Do you notice any changes in your own surfing, since you have started instructing?
Definitely! It helped me better understand what I was doing on a technical level, plus notice where I had some bad habits to break. Also, spending time with the other staff who have such a wealth of knowledge, I learned so much more about surfing.
Do you have any surfing mentors or heroes?
I could rattle off some names of pro surfers who have a style I like, but at the end of the day I wouldn’t call any one person a mentor or a hero. There are some amazing local surfers here who I have gotten to know over the past few years. They have great style and lots of knowledge. They give me tips and feedback on my surfing, and are always open to answer my questions. No one has to take time out of their session to do that, but they do, so I am very grateful for that.

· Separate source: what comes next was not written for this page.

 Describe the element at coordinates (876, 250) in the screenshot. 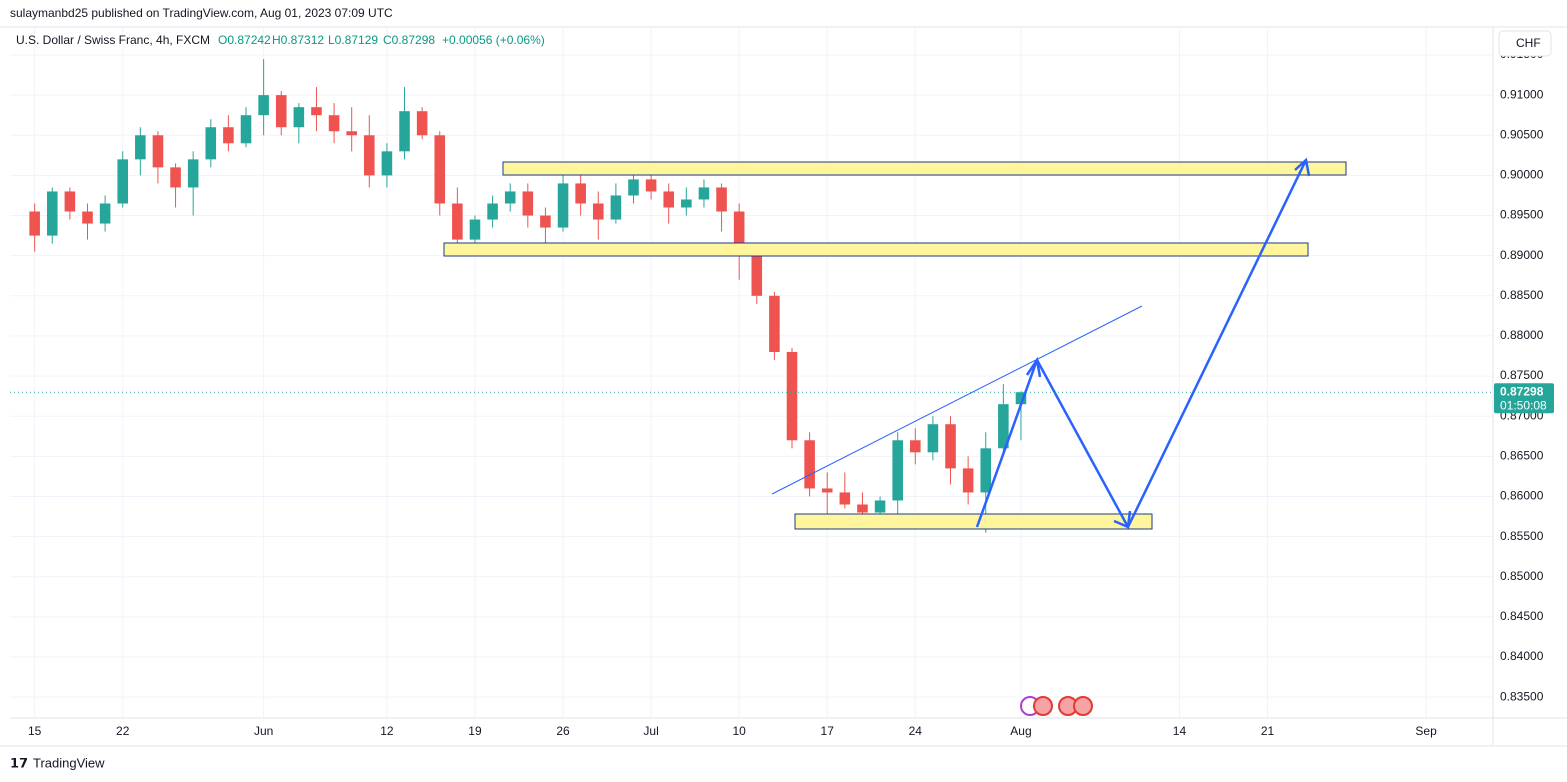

What is it about surfing that appeals to you?
So many things, it’s hard to narrow it down. One main thing would be the positive impact it has on my mental health. When I started surfing I was dealing with a lot of anxiety and I was in a rut. Surfing was new and sparked an excitement in me that I needed at that time. It was something to look forward to, it helped me gain confidence and it gave me the push to make those changes I wanted for myself. Now surfing is just part of the overall care I do for myself. I'm an anxious person, but when I surf I can usually leave that all behind. It gets me out of my head and into the moment. I get to focus my energy on the ocean and the elements around me. On a lighter note, surfing is just plain fun! I love the adventure of driving around checking out spots, bumping into friends at breaks, hanging out in nature, running into the freezing ocean in February. All of it is just a blast.

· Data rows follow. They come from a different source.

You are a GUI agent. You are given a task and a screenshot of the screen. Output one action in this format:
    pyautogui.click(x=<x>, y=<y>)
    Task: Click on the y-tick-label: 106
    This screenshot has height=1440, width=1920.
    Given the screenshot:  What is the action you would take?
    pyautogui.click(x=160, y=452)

Does your life as a surfer have any impact on your life out of the water?
Definitely. Surfing feels like a break from the world when I paddle out and get to leave everything else behind. I know having these moments helps me feel more grounded and calm in my life outside of the water. Plus, I now hate making plans too far in advance in case a good swell rolls through. So, more wishy-washy? Commitment issues?
Can you tell us about the Polaroid project you have been working on?

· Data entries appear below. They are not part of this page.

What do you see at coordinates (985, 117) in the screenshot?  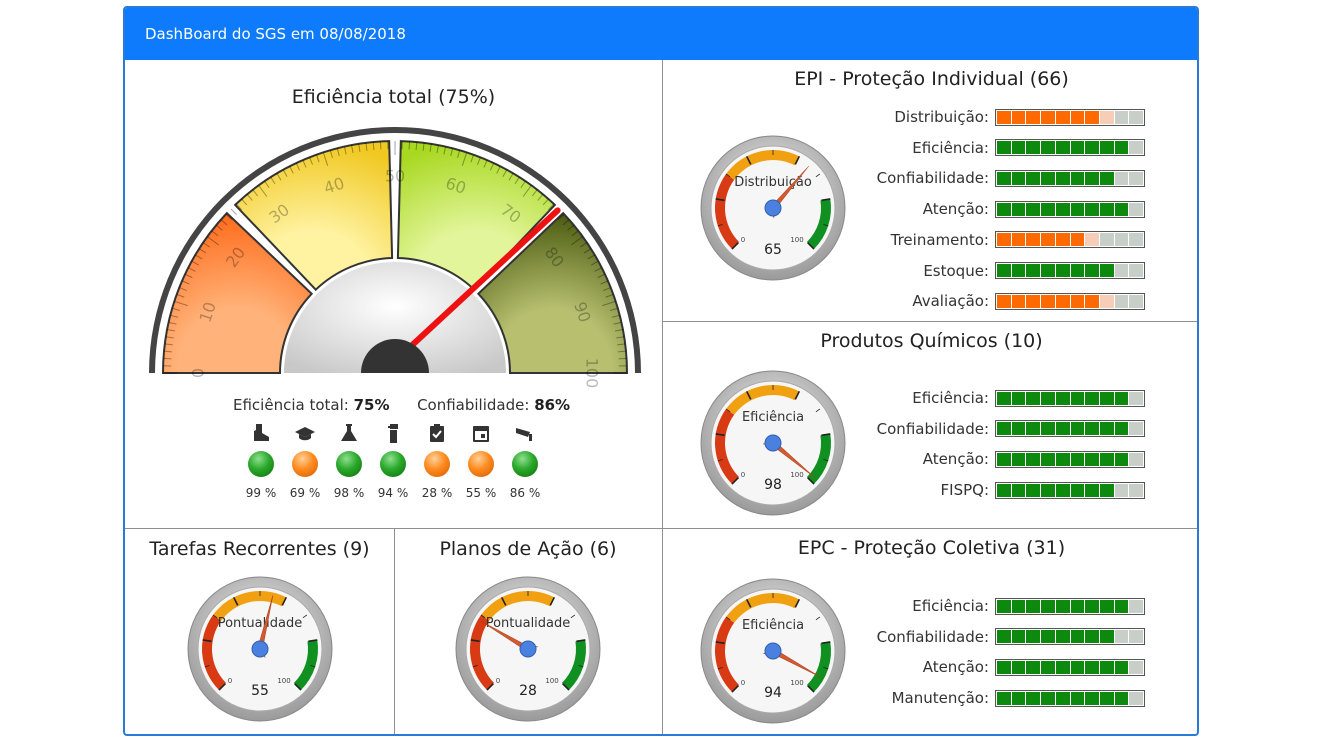 I see `bar-row: Distribuição:` at bounding box center [985, 117].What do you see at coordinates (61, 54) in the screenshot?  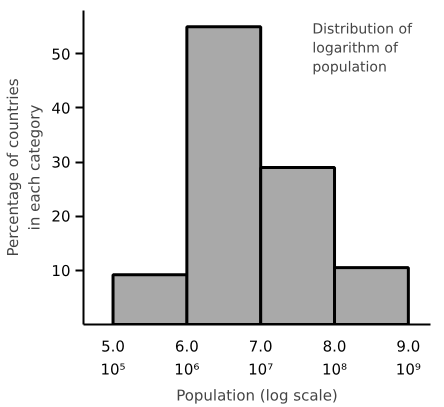 I see `y-tick-label: 50` at bounding box center [61, 54]. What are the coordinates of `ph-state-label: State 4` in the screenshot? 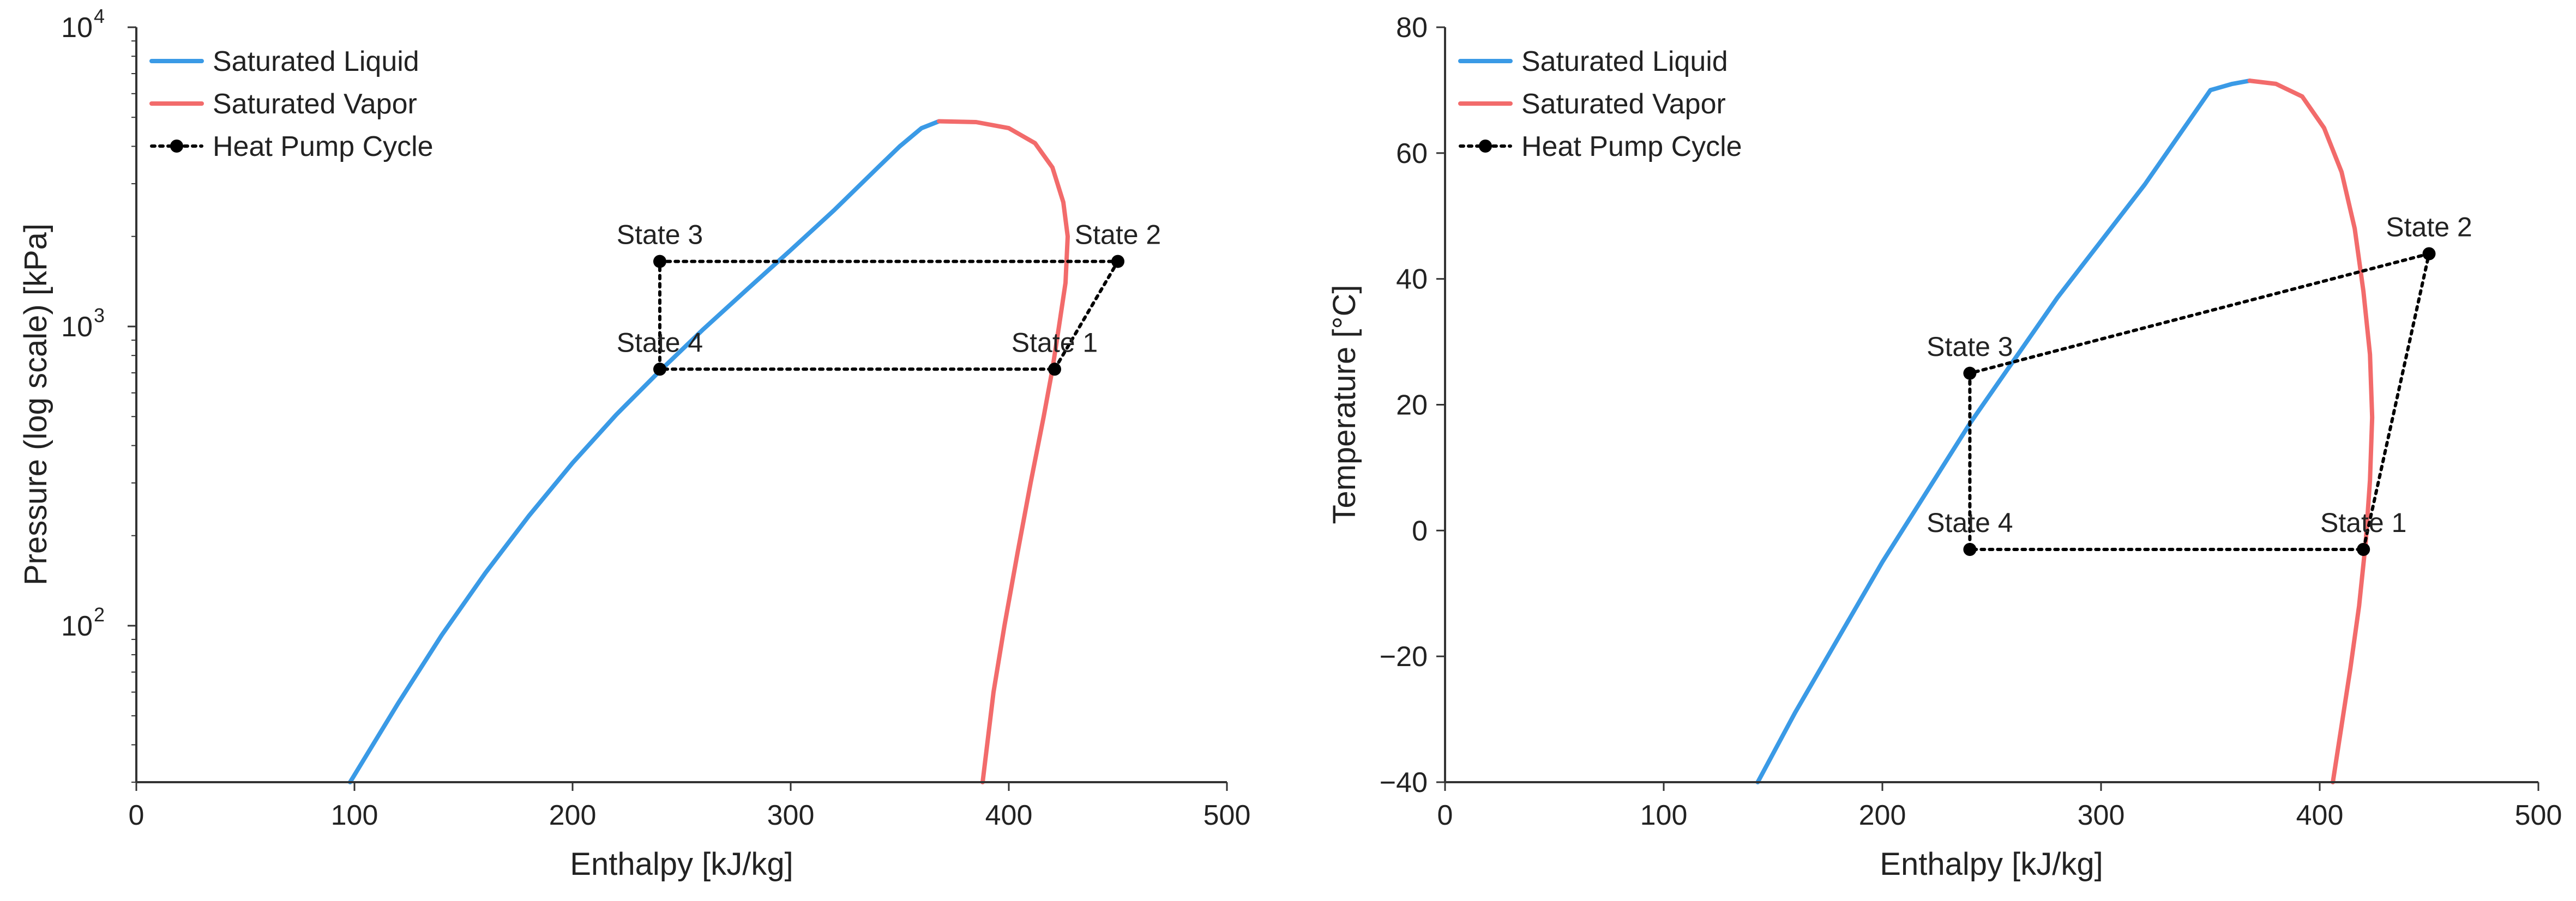 It's located at (660, 342).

I don’t know if I would call it a project, just something fun I like to do. I carry around a Polaroid camera and offer to take photos of surfers with their boards then give them the picture. Some are strangers, some are people I know. I don’t post the pictures myself or keep them. I just do it to share the stoke and create good vibes in the community. Lots of times I don’t ever see how the picture turns out. But it’s nice to think they’re out there somewhere on a fridge or on someone’s dash. And people are pretty happy when I offer, which is always a good feeling.
Lastly do you have any other words you would like to share with our readers in the wider surf world?
I think we still have a long way to go in regards to representation and diversity in surfing. In regards to queer representation, there is a new generation of queer kids coming up right now who are pushing to change the current heteronormative structures we have in place. I find it really inspiring! A lot of these queer kids are also the next generation of surfers and will be pushing back against these structures that are in place in the surf world too. I hope we can all be open, supportive and embrace what they have to offer. I'm excited to see what they bring to surfing and where we go from here!